[出典] REVIEW "Advances in miniature CRISPR-Cas proteins and their applications in gene editing" Wu H, Sun Y, Wang Y, Luo L, Song Y. Arch Microbiol. 2024-04-23. https://doi.org/10.1007/s00203-024-03962-0 [所属] Shanghai U, Suzhou Institute of Biomedical Engineering and Technology CAS, U Science and Technology of China.

 中国の研究チームが、400から800アミノ酸からなるミニチュアCRISPR-Casタンパク質 (Cas12f, Cas12j, Cas12k および Cas12m) の最新の研究進展と、遺伝子編集分野におけるそれらの実用化についてレビューした。
図表一覧
[結論]
 Cas12fとCas12jは、sgRNAの誘導下で標的dsDNAに特異的に結合し切断できるという点で、Cas9やCas12aと機能的に類似している。しかし、Cas12fはサイズが小さく、そのエフェクター複合体は2つのCas12fタンパク質からなるホモ二量体からなるのに対し、Cas12jのエフェクター複合体は単一のCas12jタンパク質単量体のみを含む。原核細胞と真核細胞の両方において、Cas12fとCas12jタンパク質はともに遺伝子編集において高い効率を持っている。
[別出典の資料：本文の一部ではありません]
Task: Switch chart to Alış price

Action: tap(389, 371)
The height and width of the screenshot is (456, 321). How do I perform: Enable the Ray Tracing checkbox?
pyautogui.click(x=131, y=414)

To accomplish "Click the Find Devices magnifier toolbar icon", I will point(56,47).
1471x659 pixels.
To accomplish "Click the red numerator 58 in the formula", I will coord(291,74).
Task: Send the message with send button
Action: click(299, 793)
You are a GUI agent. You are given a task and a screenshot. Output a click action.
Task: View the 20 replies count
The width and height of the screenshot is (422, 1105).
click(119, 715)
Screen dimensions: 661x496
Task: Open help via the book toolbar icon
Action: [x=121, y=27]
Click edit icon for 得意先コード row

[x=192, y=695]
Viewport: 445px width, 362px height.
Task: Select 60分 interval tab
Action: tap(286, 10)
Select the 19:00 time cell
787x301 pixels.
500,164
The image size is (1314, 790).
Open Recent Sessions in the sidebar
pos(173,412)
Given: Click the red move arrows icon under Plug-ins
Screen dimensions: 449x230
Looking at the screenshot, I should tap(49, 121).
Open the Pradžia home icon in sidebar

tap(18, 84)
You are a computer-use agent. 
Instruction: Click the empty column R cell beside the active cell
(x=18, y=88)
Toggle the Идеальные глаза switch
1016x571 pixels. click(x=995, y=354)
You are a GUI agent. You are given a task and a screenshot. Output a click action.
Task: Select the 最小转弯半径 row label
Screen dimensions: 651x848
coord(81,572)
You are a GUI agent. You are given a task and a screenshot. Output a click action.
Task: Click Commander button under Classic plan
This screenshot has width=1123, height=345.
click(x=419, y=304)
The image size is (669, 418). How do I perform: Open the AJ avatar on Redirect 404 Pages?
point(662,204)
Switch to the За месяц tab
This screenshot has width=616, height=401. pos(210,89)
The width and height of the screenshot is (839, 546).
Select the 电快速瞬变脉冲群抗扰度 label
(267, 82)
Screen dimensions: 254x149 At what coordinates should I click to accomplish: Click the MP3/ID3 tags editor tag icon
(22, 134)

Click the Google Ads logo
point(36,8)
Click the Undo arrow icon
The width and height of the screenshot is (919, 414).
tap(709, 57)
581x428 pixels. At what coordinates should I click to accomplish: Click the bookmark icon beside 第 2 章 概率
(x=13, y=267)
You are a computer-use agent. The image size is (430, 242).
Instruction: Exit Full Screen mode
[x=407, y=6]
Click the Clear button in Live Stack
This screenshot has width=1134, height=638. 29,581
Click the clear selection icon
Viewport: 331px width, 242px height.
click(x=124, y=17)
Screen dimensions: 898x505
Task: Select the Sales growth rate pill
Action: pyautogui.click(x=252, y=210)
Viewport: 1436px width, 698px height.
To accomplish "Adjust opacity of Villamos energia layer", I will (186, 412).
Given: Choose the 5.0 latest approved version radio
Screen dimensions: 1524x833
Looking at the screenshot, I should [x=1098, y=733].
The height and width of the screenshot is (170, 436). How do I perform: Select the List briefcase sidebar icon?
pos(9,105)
 Cas12kとCas12mはともに天然のCasタンパク質で、標的のdsDNAに特異的に結合するが、切断はしない。Cas12kはシアノバクテリアのDNAトランスポゾンシステムに由来し、dsDNA切断や相同組換えとは無関係に、大きなDNAセグメントの遺伝子挿入を可能にする。Cas12mは標的dsDNAに対して高い親和性を持ち、CRISPRa/iや塩基エディター (CBEとABE) [*]のベースとして利用されている。
[*] dCas12m-CBE1 ; GoABE (Gordonia otitidis Ca12m-TadA-8e; 845 aa)

 このレビューは、CRISPRツールボックスを拡大し、精密なゲノム編集ツールを生み出す可能性を開くために、Cas12の多様性を探求し続けることの重要性を示唆している。